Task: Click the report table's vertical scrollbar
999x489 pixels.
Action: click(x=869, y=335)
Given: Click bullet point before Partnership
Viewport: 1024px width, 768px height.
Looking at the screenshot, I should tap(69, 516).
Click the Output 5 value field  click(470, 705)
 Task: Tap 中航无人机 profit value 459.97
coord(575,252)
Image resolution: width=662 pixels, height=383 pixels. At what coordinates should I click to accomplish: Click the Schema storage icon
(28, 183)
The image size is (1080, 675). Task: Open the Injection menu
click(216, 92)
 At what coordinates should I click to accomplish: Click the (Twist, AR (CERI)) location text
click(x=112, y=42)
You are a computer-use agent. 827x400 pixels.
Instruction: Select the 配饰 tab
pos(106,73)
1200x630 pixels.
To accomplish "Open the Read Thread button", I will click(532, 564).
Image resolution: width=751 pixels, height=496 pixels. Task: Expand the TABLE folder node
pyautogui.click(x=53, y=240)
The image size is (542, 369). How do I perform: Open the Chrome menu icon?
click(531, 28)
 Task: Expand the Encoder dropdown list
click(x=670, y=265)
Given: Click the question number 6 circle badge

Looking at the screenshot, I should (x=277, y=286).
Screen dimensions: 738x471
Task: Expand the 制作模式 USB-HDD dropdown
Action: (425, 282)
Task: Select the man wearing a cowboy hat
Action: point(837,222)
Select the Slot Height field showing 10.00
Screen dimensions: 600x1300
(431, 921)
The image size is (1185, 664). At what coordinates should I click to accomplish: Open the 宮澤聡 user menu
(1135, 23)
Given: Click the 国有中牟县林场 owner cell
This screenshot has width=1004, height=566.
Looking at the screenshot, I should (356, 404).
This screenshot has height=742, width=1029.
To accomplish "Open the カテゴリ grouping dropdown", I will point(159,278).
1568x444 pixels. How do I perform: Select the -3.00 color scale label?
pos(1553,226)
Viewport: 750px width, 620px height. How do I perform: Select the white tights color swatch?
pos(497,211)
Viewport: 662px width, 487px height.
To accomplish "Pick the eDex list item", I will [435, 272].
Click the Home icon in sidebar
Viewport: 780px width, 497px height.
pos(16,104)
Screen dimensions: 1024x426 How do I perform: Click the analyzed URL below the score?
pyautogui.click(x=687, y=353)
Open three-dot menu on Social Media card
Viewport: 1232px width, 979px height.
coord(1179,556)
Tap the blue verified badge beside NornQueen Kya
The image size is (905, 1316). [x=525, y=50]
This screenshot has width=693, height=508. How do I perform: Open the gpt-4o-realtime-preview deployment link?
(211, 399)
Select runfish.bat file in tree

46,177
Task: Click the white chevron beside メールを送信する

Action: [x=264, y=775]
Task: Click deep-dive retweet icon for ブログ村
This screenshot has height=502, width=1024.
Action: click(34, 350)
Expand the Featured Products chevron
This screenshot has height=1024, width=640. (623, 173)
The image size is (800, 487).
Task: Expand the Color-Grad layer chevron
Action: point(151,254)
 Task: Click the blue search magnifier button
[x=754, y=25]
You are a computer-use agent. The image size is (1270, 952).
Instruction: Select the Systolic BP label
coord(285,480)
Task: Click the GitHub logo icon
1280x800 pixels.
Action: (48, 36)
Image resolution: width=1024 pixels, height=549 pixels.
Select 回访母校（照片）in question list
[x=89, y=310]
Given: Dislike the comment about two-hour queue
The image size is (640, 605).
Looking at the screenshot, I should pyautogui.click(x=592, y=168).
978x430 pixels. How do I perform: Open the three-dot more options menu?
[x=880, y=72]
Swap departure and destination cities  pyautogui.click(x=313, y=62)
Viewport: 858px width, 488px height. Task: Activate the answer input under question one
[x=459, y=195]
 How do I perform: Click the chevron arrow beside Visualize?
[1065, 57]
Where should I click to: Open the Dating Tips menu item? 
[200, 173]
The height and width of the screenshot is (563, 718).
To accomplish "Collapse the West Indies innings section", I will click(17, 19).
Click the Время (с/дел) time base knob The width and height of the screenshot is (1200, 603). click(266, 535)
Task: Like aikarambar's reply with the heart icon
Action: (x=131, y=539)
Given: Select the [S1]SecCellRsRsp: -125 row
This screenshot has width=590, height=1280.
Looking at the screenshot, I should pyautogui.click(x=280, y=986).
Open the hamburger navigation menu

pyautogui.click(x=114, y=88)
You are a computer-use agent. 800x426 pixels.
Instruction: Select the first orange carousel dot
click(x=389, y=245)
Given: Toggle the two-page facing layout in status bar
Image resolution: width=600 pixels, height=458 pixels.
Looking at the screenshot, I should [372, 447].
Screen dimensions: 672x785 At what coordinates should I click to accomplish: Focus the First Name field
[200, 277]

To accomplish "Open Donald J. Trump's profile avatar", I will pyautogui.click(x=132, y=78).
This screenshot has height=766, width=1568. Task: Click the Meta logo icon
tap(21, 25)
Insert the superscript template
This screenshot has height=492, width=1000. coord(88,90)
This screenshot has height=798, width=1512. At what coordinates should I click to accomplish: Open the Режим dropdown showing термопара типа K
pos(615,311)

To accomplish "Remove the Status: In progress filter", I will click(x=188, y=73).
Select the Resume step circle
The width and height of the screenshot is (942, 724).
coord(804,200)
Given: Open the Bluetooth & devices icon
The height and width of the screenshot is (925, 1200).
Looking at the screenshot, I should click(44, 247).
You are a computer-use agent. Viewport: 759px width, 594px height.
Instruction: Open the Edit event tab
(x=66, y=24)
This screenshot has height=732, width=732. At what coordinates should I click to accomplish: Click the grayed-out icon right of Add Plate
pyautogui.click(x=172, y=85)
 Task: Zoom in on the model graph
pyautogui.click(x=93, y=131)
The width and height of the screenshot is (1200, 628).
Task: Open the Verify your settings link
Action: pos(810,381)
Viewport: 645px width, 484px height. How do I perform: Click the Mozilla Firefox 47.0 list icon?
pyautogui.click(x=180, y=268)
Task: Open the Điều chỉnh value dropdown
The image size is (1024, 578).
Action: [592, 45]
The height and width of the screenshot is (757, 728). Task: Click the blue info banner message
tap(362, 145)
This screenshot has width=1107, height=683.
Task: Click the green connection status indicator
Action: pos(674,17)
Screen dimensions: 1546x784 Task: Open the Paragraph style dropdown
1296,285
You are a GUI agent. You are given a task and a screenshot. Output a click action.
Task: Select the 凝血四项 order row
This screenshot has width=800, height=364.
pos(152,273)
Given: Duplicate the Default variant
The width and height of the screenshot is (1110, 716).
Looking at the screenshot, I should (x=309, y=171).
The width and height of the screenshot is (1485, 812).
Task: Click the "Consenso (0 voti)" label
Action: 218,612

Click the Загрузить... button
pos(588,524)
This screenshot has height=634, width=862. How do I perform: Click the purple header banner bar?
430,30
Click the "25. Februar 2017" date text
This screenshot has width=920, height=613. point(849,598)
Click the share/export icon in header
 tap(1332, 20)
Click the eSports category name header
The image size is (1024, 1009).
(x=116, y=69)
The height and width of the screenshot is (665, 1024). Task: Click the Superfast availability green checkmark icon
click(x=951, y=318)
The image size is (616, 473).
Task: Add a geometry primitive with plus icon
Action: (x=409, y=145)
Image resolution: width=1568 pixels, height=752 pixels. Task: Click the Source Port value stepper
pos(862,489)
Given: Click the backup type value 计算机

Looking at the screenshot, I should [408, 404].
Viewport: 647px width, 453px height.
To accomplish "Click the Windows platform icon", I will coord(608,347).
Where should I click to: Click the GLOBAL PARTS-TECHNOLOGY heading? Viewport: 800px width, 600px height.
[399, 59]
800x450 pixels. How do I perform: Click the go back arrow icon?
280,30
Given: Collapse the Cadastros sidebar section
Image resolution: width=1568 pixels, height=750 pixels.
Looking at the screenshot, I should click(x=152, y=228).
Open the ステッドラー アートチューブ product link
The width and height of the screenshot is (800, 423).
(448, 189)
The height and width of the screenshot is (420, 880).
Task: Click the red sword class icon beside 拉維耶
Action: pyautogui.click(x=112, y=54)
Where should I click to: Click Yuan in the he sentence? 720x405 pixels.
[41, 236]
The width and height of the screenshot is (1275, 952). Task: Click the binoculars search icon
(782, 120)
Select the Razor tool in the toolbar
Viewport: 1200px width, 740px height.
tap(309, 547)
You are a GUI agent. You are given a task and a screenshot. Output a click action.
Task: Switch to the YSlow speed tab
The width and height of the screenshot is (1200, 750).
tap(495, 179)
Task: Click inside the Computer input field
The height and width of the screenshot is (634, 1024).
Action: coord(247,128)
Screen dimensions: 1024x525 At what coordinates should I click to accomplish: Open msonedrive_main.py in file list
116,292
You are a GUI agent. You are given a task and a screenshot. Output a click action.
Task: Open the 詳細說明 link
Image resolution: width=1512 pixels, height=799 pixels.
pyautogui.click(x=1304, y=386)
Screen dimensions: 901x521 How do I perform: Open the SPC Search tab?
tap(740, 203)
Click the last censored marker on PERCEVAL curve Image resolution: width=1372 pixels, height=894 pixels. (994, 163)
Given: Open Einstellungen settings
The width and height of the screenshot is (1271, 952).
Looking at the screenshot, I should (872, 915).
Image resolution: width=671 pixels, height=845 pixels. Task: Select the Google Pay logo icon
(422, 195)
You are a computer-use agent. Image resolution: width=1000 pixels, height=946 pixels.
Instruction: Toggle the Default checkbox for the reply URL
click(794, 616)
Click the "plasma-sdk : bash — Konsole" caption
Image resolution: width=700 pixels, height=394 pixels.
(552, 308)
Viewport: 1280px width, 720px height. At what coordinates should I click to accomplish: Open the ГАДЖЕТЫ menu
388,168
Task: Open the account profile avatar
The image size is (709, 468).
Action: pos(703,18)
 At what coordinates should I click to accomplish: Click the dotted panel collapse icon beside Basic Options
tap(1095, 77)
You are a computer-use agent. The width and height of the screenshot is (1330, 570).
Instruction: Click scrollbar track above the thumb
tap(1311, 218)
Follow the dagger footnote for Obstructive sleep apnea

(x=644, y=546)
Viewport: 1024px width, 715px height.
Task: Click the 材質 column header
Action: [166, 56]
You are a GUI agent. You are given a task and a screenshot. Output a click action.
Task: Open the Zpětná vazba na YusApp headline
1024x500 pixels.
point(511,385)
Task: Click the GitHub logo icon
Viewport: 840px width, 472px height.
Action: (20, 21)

— What you are asked to do —
Your answer should be one number, the count of lines above that hold "section".

— Task result —
2